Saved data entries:
****************
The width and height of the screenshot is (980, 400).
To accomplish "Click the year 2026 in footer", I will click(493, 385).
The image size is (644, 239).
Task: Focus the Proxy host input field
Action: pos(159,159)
****************
Task directions: Once you have read the data, copy all of it out exactly.

Reply:
The width and height of the screenshot is (980, 400).
To accomplish "Click the year 2026 in footer", I will click(493, 385).
The image size is (644, 239).
Task: Focus the Proxy host input field
Action: pos(159,159)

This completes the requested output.